_Available data_

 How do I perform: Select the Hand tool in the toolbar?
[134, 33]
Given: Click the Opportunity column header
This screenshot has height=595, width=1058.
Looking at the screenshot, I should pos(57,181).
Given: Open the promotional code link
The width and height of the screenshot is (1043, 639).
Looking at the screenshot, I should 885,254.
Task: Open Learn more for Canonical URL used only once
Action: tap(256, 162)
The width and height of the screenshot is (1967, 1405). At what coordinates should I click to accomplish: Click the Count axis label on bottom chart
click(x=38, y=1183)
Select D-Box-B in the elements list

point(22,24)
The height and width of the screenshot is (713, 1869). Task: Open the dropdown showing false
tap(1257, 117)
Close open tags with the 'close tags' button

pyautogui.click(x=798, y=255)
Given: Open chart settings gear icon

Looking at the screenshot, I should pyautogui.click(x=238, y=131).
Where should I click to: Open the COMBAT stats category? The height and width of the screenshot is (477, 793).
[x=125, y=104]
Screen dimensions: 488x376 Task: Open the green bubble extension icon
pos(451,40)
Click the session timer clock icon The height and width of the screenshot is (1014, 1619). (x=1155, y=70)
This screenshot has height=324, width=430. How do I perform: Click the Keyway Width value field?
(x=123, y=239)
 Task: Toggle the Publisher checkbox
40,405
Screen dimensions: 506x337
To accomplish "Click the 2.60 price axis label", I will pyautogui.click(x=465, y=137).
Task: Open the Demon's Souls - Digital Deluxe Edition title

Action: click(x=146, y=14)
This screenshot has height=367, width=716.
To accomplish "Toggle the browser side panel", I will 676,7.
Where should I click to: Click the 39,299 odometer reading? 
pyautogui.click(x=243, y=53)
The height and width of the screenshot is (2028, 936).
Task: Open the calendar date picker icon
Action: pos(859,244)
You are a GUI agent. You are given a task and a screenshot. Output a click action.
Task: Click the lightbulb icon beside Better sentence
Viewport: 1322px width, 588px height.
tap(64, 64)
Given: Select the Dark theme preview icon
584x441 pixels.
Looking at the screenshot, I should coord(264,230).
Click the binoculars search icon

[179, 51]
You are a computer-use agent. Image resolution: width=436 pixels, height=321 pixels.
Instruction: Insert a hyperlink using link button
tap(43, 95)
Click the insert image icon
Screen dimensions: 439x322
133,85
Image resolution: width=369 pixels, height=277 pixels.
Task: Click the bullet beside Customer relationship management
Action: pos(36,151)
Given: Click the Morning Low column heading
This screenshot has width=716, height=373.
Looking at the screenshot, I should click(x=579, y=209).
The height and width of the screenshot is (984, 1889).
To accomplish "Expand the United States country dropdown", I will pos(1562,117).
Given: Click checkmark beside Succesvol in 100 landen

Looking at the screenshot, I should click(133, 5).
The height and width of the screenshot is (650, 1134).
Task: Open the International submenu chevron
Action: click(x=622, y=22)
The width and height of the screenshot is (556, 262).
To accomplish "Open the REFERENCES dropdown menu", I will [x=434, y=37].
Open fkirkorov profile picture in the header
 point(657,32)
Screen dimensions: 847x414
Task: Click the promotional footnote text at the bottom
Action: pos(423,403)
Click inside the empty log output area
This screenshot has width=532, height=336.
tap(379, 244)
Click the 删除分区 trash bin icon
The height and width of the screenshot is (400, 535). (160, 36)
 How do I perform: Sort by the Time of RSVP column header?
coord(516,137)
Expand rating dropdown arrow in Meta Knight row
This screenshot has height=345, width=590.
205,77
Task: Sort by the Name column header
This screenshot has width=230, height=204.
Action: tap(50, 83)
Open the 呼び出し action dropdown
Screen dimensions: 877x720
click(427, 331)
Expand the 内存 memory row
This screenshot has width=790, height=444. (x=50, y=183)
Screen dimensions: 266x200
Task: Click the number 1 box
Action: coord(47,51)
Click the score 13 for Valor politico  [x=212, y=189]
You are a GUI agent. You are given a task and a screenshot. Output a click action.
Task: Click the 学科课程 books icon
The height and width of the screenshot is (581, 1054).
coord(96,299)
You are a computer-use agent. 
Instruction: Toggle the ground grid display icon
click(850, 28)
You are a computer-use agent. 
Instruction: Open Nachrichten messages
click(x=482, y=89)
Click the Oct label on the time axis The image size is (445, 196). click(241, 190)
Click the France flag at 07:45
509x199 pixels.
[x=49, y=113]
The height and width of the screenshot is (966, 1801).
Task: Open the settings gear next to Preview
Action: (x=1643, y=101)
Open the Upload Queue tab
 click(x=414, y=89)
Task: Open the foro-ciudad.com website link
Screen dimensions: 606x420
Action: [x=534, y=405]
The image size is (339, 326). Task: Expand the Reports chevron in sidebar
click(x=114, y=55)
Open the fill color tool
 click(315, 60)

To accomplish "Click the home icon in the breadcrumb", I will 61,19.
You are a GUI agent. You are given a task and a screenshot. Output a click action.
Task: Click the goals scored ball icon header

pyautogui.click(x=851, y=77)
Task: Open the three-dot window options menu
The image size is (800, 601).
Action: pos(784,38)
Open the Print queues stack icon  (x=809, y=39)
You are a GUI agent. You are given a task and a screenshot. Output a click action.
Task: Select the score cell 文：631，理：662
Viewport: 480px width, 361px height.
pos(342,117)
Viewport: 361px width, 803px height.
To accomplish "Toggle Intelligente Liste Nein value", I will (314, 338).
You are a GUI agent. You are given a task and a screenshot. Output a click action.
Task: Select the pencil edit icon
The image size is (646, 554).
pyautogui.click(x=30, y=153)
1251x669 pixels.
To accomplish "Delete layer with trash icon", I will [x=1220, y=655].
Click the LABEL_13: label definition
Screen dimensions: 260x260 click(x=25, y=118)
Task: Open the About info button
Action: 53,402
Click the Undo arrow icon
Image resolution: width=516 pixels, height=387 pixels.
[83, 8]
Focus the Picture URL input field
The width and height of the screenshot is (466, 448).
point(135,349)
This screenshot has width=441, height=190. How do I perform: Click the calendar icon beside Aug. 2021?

_Task to complete_
Copy exactly. Start at the line containing "Image resolution: width=516" and continue through the last line of the records.

_Response_
Image resolution: width=516 pixels, height=387 pixels.
[83, 8]
Focus the Picture URL input field
The width and height of the screenshot is (466, 448).
point(135,349)
This screenshot has width=441, height=190. How do I perform: Click the calendar icon beside Aug. 2021?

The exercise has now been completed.